The scripts in this folder are used to calculate Isbell et al.'s (2018) biodiversity effects on the benthic community data from the Tjarno archipelago (case study 2) and perform any other analysis reported in the manuscript.
The first script is used to test whether our temporal replicates had similar community structure using cover values from panels photographed at the same time point. The script exports Appendix 2: Figure S6.
- 01_mixture_coverage_analysis.R
The second script analyses the environmental heterogeneity within clusters to test whether our a priori designations of clusters as heterogeneous and homogeneous based on geographic data are still valid once we use other, measured environmental variables such as temperature, salinity and water movement. The script exports Appendix 2: Figure S.

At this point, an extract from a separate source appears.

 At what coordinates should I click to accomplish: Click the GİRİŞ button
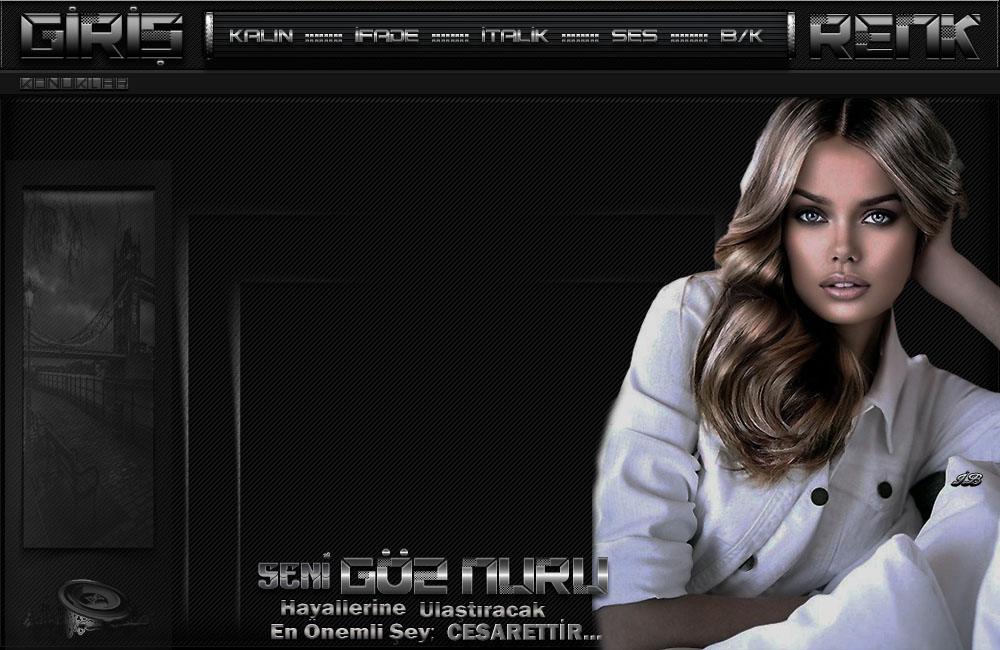[101, 36]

- 02_environmental_variation_analysis.R
In addition, the script outputs a file to the results folder that contains the multivariate dispersion data:
- results/benthic_env_dispersion.rds
The next five scripts with the prefix 03 are scripts that we used to model the missing monocultures for the five OTUs: sp A: Barn, sp B: Bryo, sp C: Asci, sp D: Hydro and sp E: Ciona. Note that these names do not directly correspond to the names in the script. This is because we renamed 'Bumpi' to 'Asci' and 'Seasq' to 'Ciona' in the manuscript for clarity.
These scripts perform model selection using PSIS. The posterior distribution of the best model and the model object are saved in the results folder as:
- results/SP_X_monoculture_posterior.rds
- results/SP_X_model_object.rds
In addition, a plot of predicted versus observed data are outputted to later combine:
- results/SP_X_monoculture_plot.rds
The next uses the best models that were exported previously to impute the missing monocultures for each species. This script exports Appendix 1: Figures S6 and S7.

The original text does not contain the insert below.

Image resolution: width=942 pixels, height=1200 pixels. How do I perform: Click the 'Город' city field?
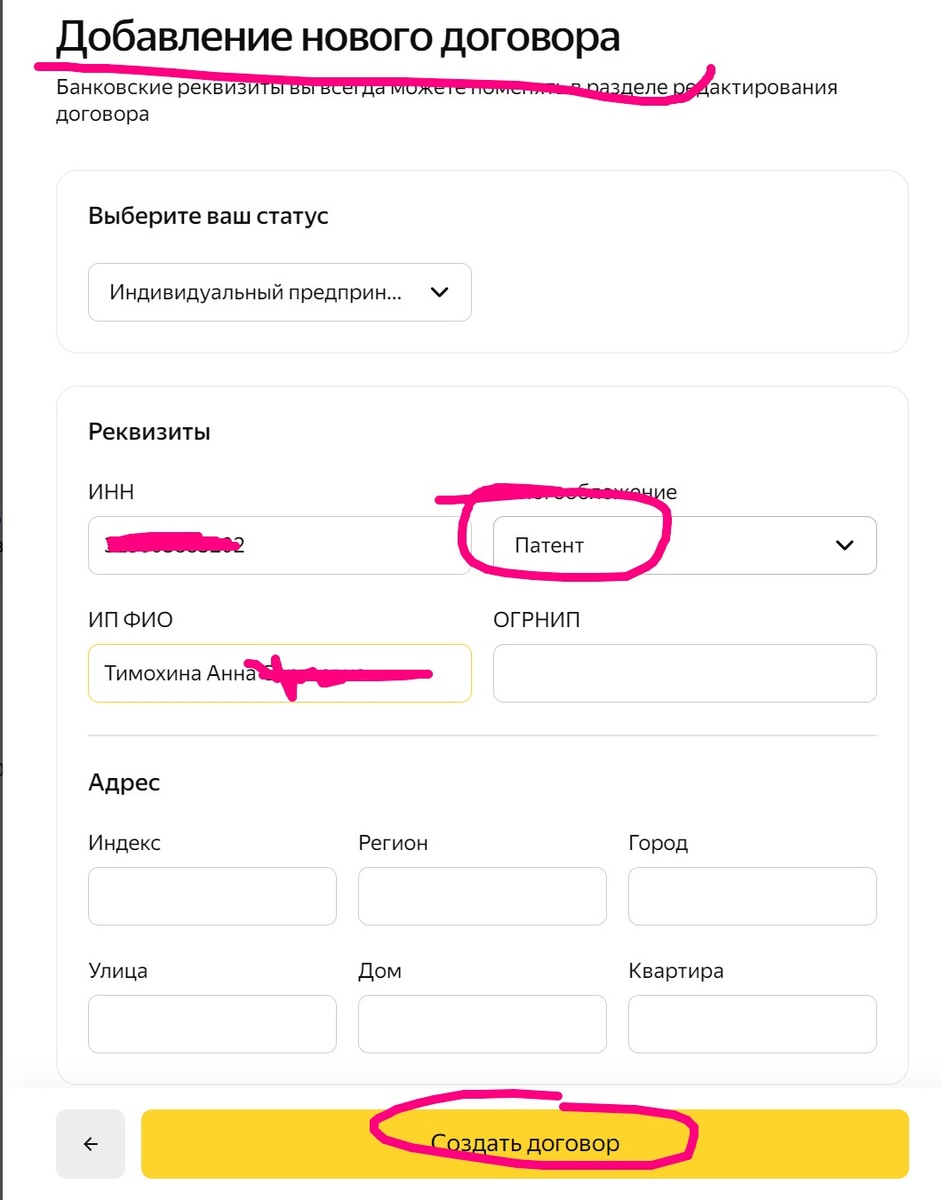(x=751, y=896)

- 03_get_monoculture_predictions.R
In addition, the script outputs two data tiles that are used to subsequently calculate the BEF effects into the results folder:
- results/benthic_BEF_data.rds
- results/benthic_start_RA.rds
Next, we used a script that takes the data with monoculture imputations and samples from the Dirichlet distribution and calculates Isbell et al.'s (2018) biodiversity effects. This script is computationally intensive and was run on a computer cluster (Albiorix: http://mtop.github.io/albiorix/).
- 05_calculate_BEF_effects.R
We then used a powershell script to export the BEF effects to our local computer:
- 06_benthic_analysis_export.ps1
The outputted data file was then saved into the results folder:
- benthic_BEF_effects.rds
The next script then analyses the BEF effects that we calculated and plots Figure 6 and Figure 7 from the main text:
- 07_analyse_BEF_effects.R
We use the next script to plot the raw biomass data of mixtures and monocultures for the benthic community data: Appendix 1: Figure S8.
- 08_plot_raw_data.R
Finally, we plot the fit of the models that we used to impute the missing monocultures: Appendix 1: Figure S5.

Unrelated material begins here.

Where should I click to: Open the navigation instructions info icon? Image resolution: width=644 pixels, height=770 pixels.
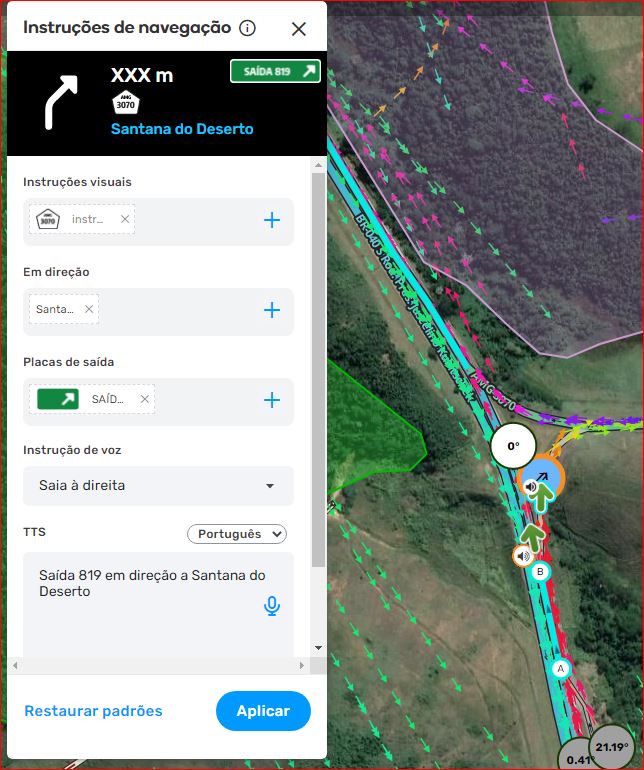pyautogui.click(x=247, y=28)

- 09_plot_monoculture_model_fits.R
This project uses the renv R-package for package management. The .lock file contains all relevant information on the packages and the versions of those packages that were used in this project. To reproduce this analysis, users should install the renv R package:
install.packages("renv") Then run the following code in the console:
renv::restore() This will create a local copy of all relevant package versions that were used to perform these analyses.
Importantly, we were unable to add the rethinking package to the .lock file. Some models depend on this package. Users that would like to reproduce the results should consult the following link for download instructions (https://github.com/rmcelreath/rethinking).
This file contains information about the licence under which this repository is published.